Over at Forbes, looking at the question of when we’re banning books and when we’re just curating.
As the call to remove certain books and materials from schools has spread, so has the backlash against it. Americans, it turns out, are not fans of banning books.
Responding to that backlash, groups leading the charge, like Moms for Liberty, insist that they are not calling for book bans. “We’re not looking to ban any books,” M4L co-founder Tiffany Justice told Newsweek. Yet, M4L leaders repeatedly appear doing just that. And their complaints move beyond just porn to complaints about books portraying amputees, sexy seahorses, “gay” penguins, children’s biographies of Black Americans, and Amanda Gorman’s inauguration poem, “The Hills We Climb.”
PEN America has emerged as one of the primary trackers of book bans, finding thousands of instances of books being banned that contain “themes centered on race, history, sexual orientation and gender.” But not so fast—Jay Greene and Madison Marino of the Heritage Foundation charge that PEN America’s list of books removed from schools during the 2021-22 school year is “simply false.” Those books aren’t banned at all.
But not so fast so fast—on Twitter, Jeffrey Sachs (Acadia University) pointed out that Greene’s “debunking” of the PEN America list called a book ban false if the ban was reversed later (as was the case in one example from Missouri, where a ban was reversed after a suit by students and the ACLU).

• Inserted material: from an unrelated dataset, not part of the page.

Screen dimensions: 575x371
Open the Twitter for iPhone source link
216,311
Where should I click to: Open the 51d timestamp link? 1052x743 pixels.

The arguments that book bans aren’t really happening cover a broad spectrum. On the one hand, it’s reality that there is finite shelf space in a library. Librarians and school officials must pick and choose, and that includes picking and choosing which books will not be placed on those shelves. On the other hand, if a book ban isn’t a book ban when it is rescinded, overruled, or circumvented, then no books have been banned, ever.